而现在许多艺人直接呼吁粉丝不要再扔东西了。英国一家剧团已弱化其营销材料的宣传力度,以劝离吵闹的观众。然而,要在保护人们的安全与过度执法的行为之间取得平衡。在某场演唱会中,泰勒·斯威夫特出面阻止了一名涉嫌骚扰粉丝的保安。
Sedgman works with venues to develop policies that allow audiences to engage, while also protecting the safety of staff, performers and other audience members. “Of course we have to draw lines between acceptable and unacceptable, reasonable and unreasonable, legal and illegal,” she says. “But we also need to think carefully about who those rules privilege and prioritise and who they exclude or even harm. It’s young people, working-class people, people of colour who tend to have their behaviour surveilled and judged.”

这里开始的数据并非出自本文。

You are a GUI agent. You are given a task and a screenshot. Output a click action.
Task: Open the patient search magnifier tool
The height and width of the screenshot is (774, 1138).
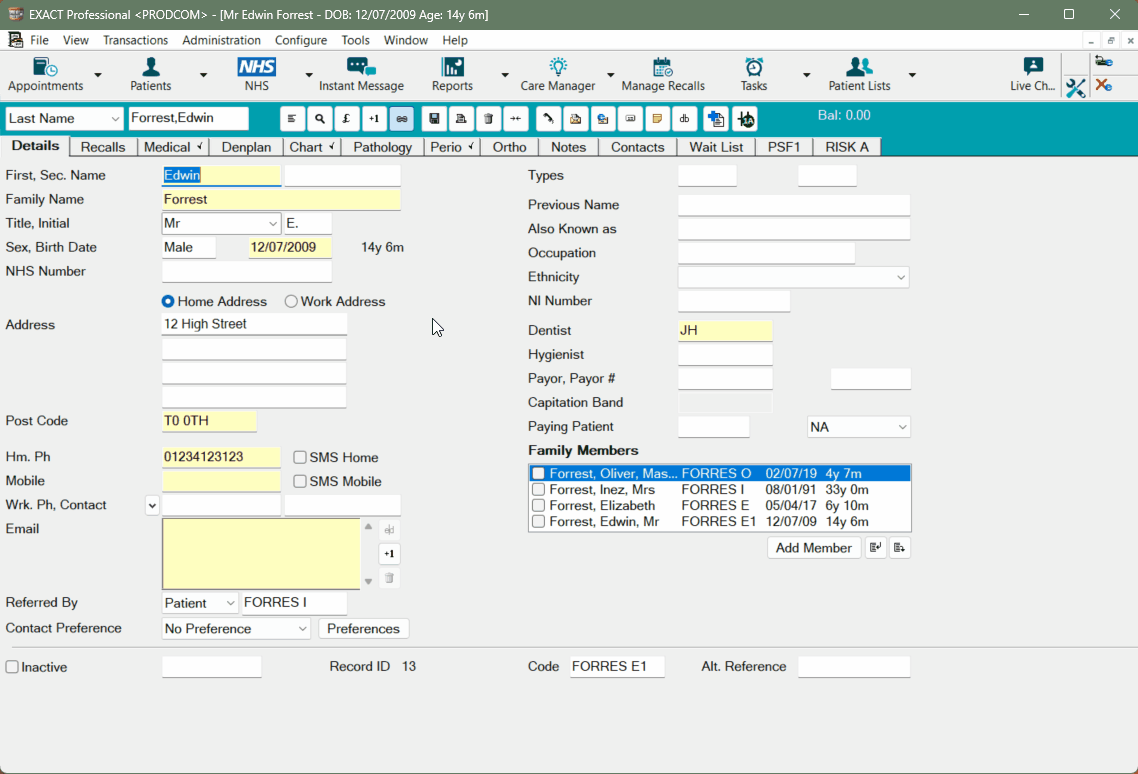(x=320, y=118)
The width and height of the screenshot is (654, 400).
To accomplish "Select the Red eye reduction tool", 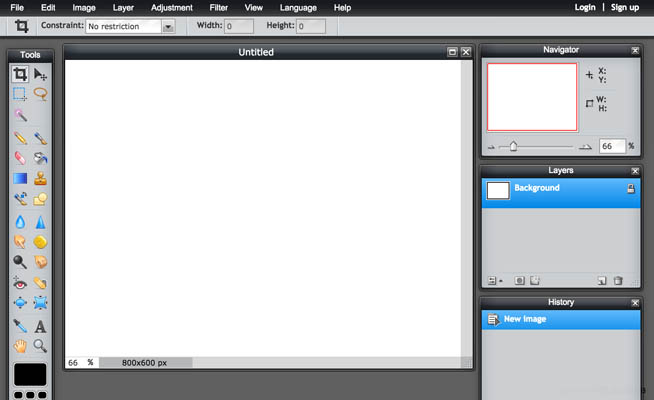I will pos(20,283).
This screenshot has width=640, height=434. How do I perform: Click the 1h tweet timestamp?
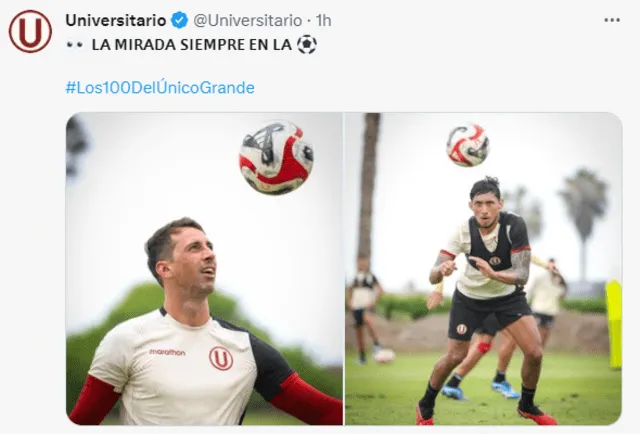pyautogui.click(x=324, y=20)
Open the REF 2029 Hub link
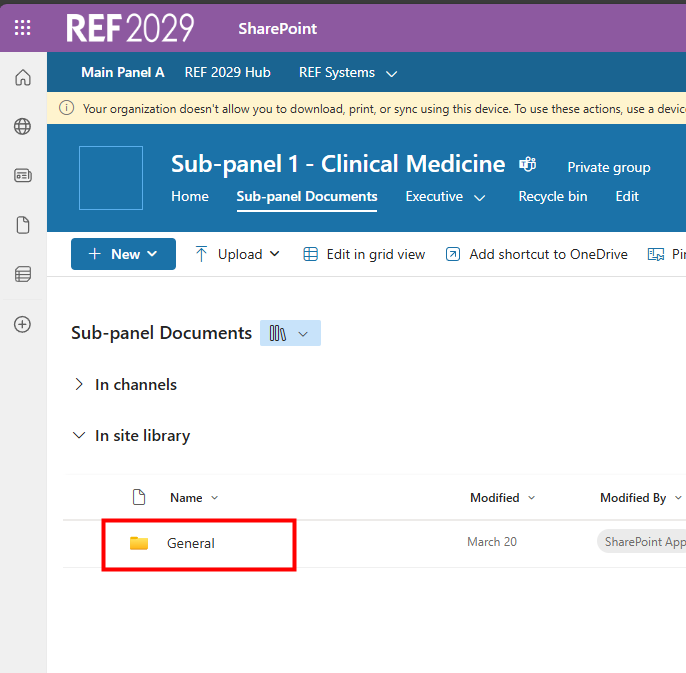 [228, 72]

塞奇曼与场馆合作制定政策,让观众参与的同时,又保护工作人员、表演者和其他观众的安全。她说:“当然,我们必须界定可接受与不可接受、合理与不合理、合法与非法,但我们也要斟酌这些规则给谁带来了特权和优先权,又排斥甚至伤害了谁。年轻人、工薪阶层和有色人种的行为往往会遭到监督和评判。”
Meanwhile though, she thinks the incidents could be a bellwether for deeper issues. “Live performance has always been a laboratory space for figuring out what it means to be together,” she explains. “Pretty much every time society goes through a big period of unrest, that unrest starts to ferment and explode in live performance first. Audiences are a kind of canary in the coal mine8 for much bigger frustrations and divisions starting to bubble over. It’s important that we pay attention to what’s happening in the cultural sphere. It’s an indicator of what’s happening to us as a society.”
同时,塞奇曼也认为,观众闹事可能预示着更深层次的问题。她解释道:“现场表演向来是一个实验空间,能检验群体聚集意味着什么。几乎每逢社会经历激烈动荡时期,这种动荡都会首先在现场表演中开始发酵,进而爆发。观众就如同煤矿里的金丝雀,能提前感知到更大的挫折和分歧渐渐浮现。关注文艺领域的动态很重要,因为它是社会动态的一个风向标。”
(译者为“《英语世界》杯”翻译大赛获奖者)
1 take sth in stride〈习语〉从容处理;泰然处之。
2 weigh in(在讨论、辩论中等)发表有分量的意见,发挥作用。
3柏拉图在《法律篇》(The Laws)里把和贵族政体(aristocracy)相对立的政体叫作“剧场政体”,而非“民主政体”(democracy),意思就是文艺当权就等于群氓当权。 4 bear sth out 证实;为……作证。
5 tick along 顺利进行。
6此处同准社会互动(parasocial interaction),指受众通过大众媒体与媒体中人物接触时产生的一种心理关系。在互动过程中,受众会感觉自己与媒体中的人物有直接的联系,对方就如同自己身边的亲密朋友一般。这种互动一般具有单边性,受众对媒体中的人物非常了解,但媒体中的人物却不了解受众。 7戏剧术语,指镜框式舞台上,人们想象的位于舞台台口的一道实际上并不存在的“墙”。表演者直接与观众互动时,可谓“打破了第四堵墙”。
8金丝雀对有害气体的敏感度超过人体,所以金丝雀就成了过去矿工们的报警器。矿工带着金丝雀下井,如果金丝雀暴毙,就说明井下有危险气体,需要立即逃生。如今,“煤矿里的金丝雀”多用作比喻,指危险的先兆。